EXERCISES.
1) From the piece on LGBTQ neighborhoods, extract everything from "A great neighborhood" down to "prospective new neighborhood.", word for word.
2) Carry on the piece on LGBTQ neighborhoods, starting after its final sentence.

EXTRACT TO READ.
+ + + +

LGBTQ Neighborhoods where locals love to live

A great neighborhood is a place where everyone feels like they belong. Here at Trulia, we support the Equality Act’s proposal to prohibit discrimination on the basis of sexual orientation and gender identity nationwide. But in the meantime, we, in partnership with the Movement Advancement Project, created Local Legal Protections, a feature that helps homebuyers understand which non-discrimination laws exist for LGBT* residents in a prospective new neighborhood.

Based on that data—plus what residents have contributed to What Locals Say, our guide to neighbors’ insights on their communities—we’re excited to share some of the many American communities who’ve taken their own steps to make LGBTQ residents feel welcome and safe.

*FYI: Unfortunately, “queer” or “questioning” are not consistently defined from a policy perspective, so we don’t add the “Q” when referencing our Local Legal Protections in an effort to be as accurate as possible. Similarly, when using the acronym elsewhere in this piece, we’ve chosen to use the form that applies most accurately to the locality or entity being referenced.

+ + + +

SUPPLIED RECORDS.
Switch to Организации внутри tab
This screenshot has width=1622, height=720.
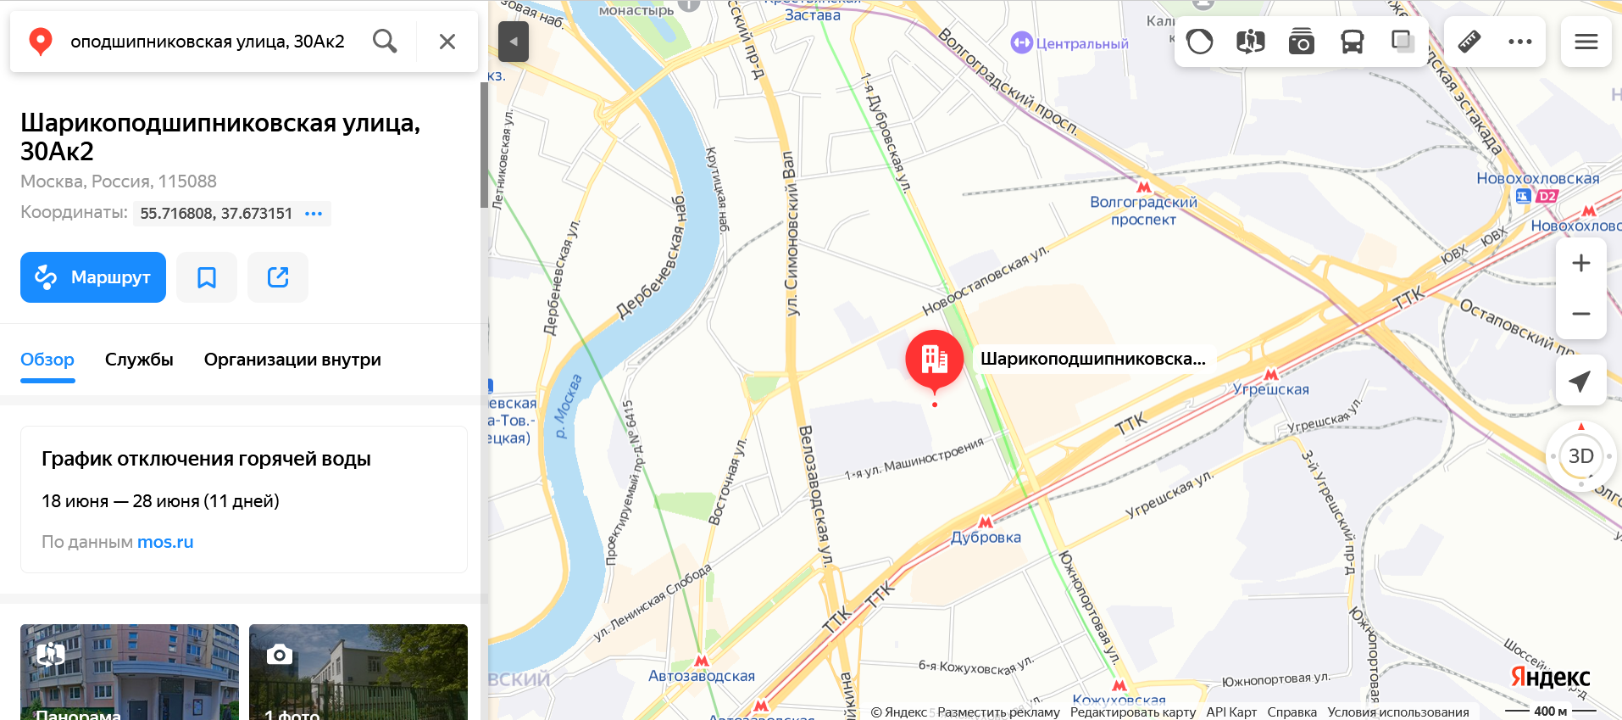coord(292,360)
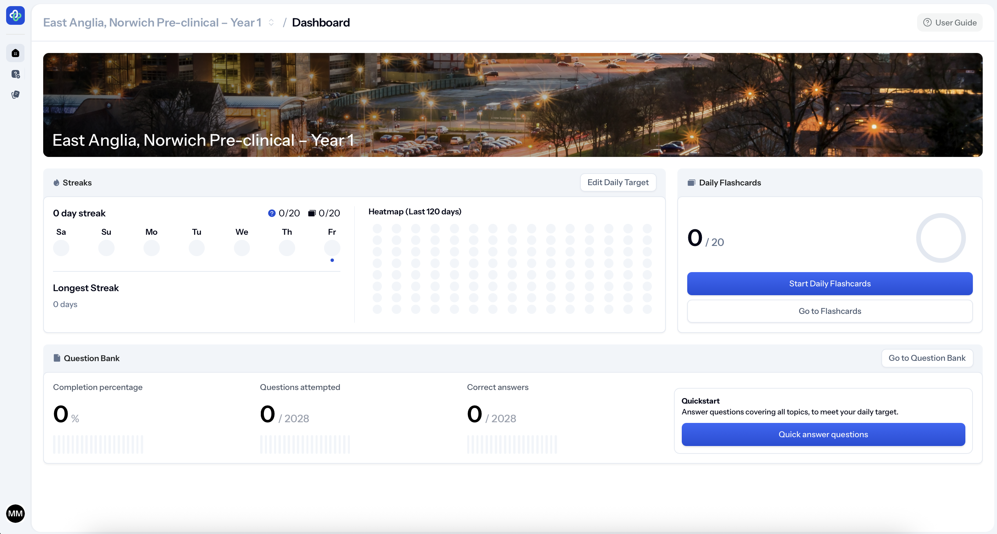The image size is (997, 534).
Task: Open the Flashcards sidebar icon
Action: click(x=15, y=94)
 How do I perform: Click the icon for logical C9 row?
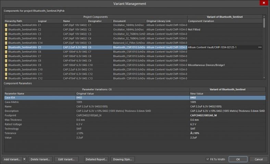(x=6, y=65)
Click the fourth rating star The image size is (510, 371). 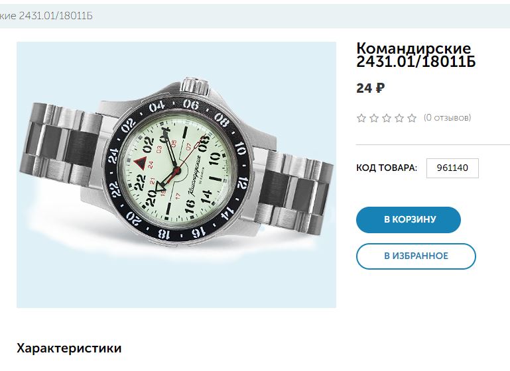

+ + + +

RESPONSE LIST.
1)
A great neighborhood is a place where everyone feels like they belong. Here at Trulia, we support the Equality Act’s proposal to prohibit discrimination on the basis of sexual orientation and gender identity nationwide. But in the meantime, we, in partnership with the Movement Advancement Project, created Local Legal Protections, a feature that helps homebuyers understand which non-discrimination laws exist for LGBT* residents in a prospective new neighborhood.

2)
Evansville, Indiana

Evansville prohibited discrimination on the basis of sexual orientation and gender identity in 2012, but in 2016 it gave those measures some additional teeth. That’s when the city’s Human Rights Commission expanded its authority to investigate discrimination complaints and hold alleged discriminators accountable.

In addition to those legal protections, there’s an official LGBTQ liaison to the Evansville mayor’s office. The community website Map Evansville also provides a comprehensive guide to LGBT community resources and LGBT-inclusive businesses and organizations. One What Locals Say user says their street “supports the gay community as well as equal rights. If you’re open-minded and love people, this is the street for you.” It seems many other Evansville residents share that view.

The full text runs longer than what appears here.